How to evaluate $\int_{0}^{2\pi}dx\!\int_{0}^{\pi}\sin ye^{\sin y(\cos x-\sin x)}dy=\sqrt{2}\big(e^{\sqrt{2}}-e^{-\sqrt{2}}\big)\pi $

I will evaluate this integral indirectly by recognizing it for what it is: an integral over the surface of a unit sphere.

First of all, for simplicity sake, I am going to replace your notation so it looks like we are integrating over solid angle:

$$\int_0^{2 \pi} d\phi \, \int_0^{\pi} d\theta \, \sin{\theta} \, e^{\sin{\theta} (\cos{\phi}-\sin{\phi})} $$

Now, note that we can replace the $\cos{\phi}-\sin{\phi}$ in the exponential with simply $\sqrt{2} \cos{\phi}$, as we are integrating over the whole azimuth anyway. Thus, the integral is

$$\int_0^{2 \pi} d\phi \, \int_0^{\pi} d\theta \, \sin{\theta} \, e^{\sqrt{2} \sin{\theta} \cos{\phi}} $$

Now, note that on the unit sphere, $\sin{\theta} \cos{\phi} = x$, the $x$-coordinate. Thus, by simple geometry, we can replace this double integral with a single integral over $x$ by noting that the function we are integrating over only depends on $x$. The contribution to the integral from a ring a distance $x$ from the plane $x=0$ is $2 \pi \sqrt{1-x^2} e^{\sqrt{2} x} ds$, where $ds$ is an element of arc length. Of course, over a cross-section of the sphere, $y=\pm \sqrt{1-x^2}$ and

$$ds = \sqrt{1+\left ( \frac{dy}{dx} \right )^2} dx = \frac{dx}{\sqrt{1-x^2}}$$

Thus the integral is simply

$$2 \pi \int_{-1}^1 dx \, e^{\sqrt{2} x} $$

which produces the sought-after result.

This answer complements the solution presented by Ron Gordon. Note that we have

$$\begin{align} I&=\int_0^{2\pi}\int_0^\pi \sin(\theta)e^{\sin(\theta)(\cos(\phi)-\sin(\phi))}\,d\theta\,d\phi \tag 1\\\\ &=\int_0^{2\pi}\int_0^\pi \sin(\theta)e^{\sqrt{2}\sin(\theta)\cos(\phi)}\,d\theta\,d\phi \tag 2\\\\ &=\oint_{|r|=1}e^{\sqrt{2}x}\,dS \tag 3\\\\ &=2\int_{-1}^1 e^{\sqrt{2}x}\left(\int_{-\sqrt{1-x^2}}^{\sqrt{1-x^2}}\frac{1}{\sqrt{1-x^2-y^2}}\,dy\right)\,dx \tag 4\\\\ &=2\int_{-1}^1 e^{\sqrt{2}x}\left.\left(\arctan\left(\frac{y}{\sqrt{1-x^2-y^2}}\right)\right|_{-\sqrt{1-x^2}}^{\sqrt{1-x^2}}\right)\,dx \tag 5\\\\ &=2\int_{-1}^1 e^{\sqrt{2}x}\left(\pi\right)\,dx \tag 6\\\\ &=2\pi\int_{-1}^1 e^{\sqrt{2}x}\,dx \tag 7 \end{align}$$

In going from $(1)$ to $(2)$, we used the identity $\cos(\phi)-\sin(phi)=\sqrt{2}\cos(\phi+\pi/4)$ and exploited the $2\pi$-periodicity of the integrand with respect to $\phi$.

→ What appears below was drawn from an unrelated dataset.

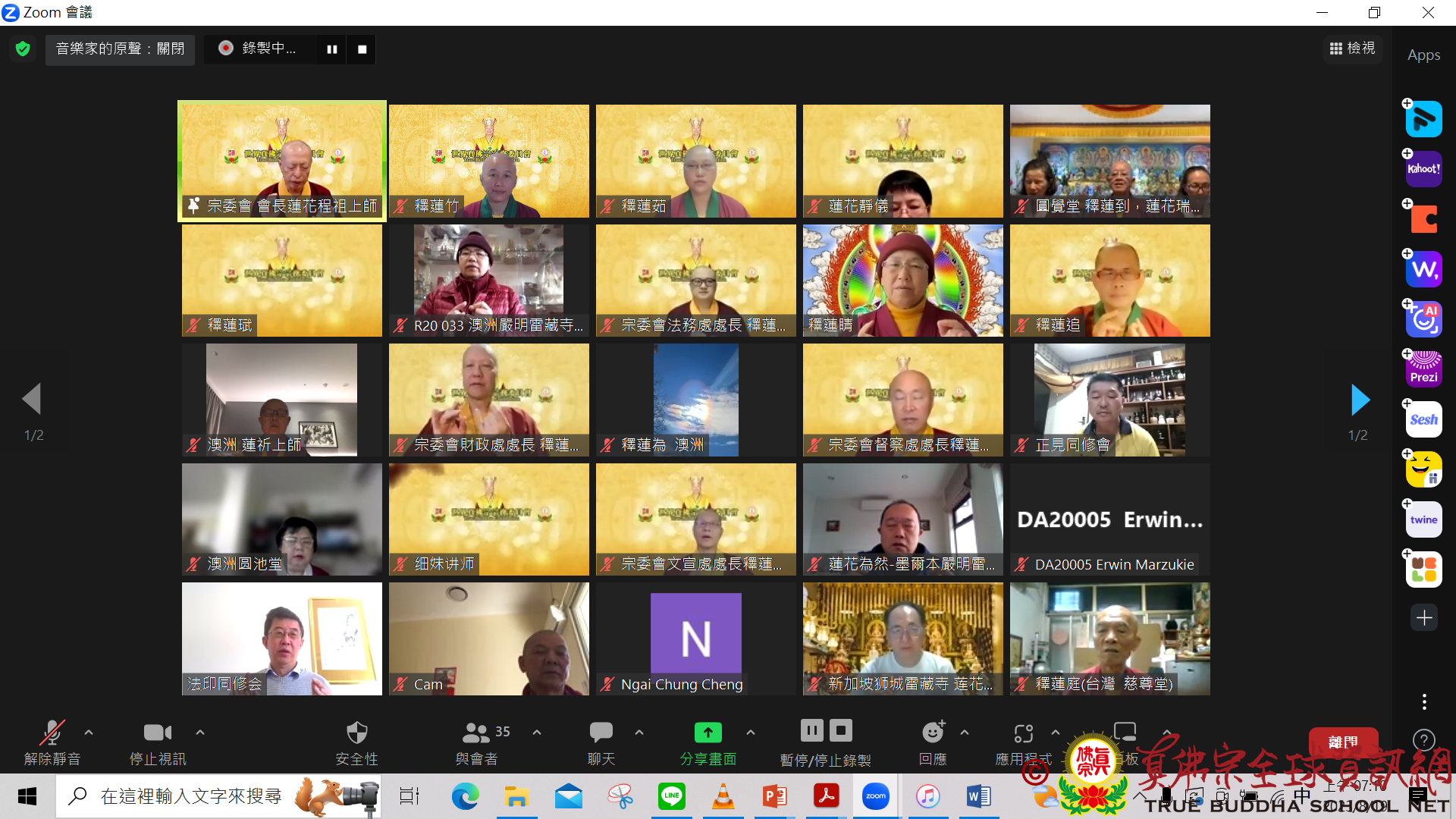This screenshot has height=819, width=1456.
Task: Open the 檢視 view layout menu
Action: [x=1352, y=49]
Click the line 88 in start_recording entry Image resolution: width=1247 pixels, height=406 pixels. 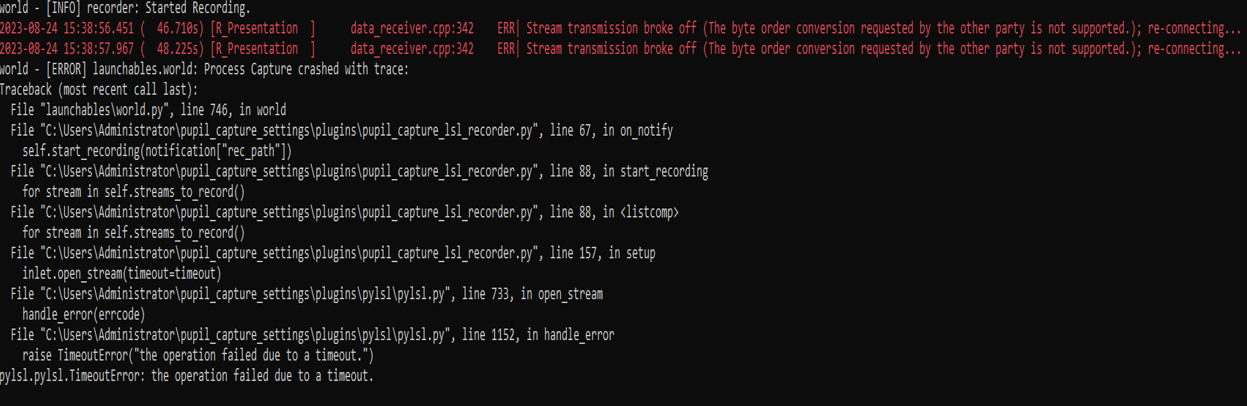pyautogui.click(x=359, y=171)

In going from $(2)$ to $(3)$, we noted that the integral is the closed-surface integral over the unit sphere.

In arriving at $(4)$, we exploited symmetry of the integration over upper and lower hemispheres, translated to Cartesian coordinates, and used $dS =\frac{1}{\sqrt{1-x^2-y^2}}\,dx\,dy$.

In going from $(4)$ to $(5)$, we began carrying out the inner integral on $y$.

In arriving at $(6)$, we completed the evaluation of the inner integral on $y$, which yielded $\pi$.

And finally in $(7)$, we simply factor the $\pi$ from the inner integral.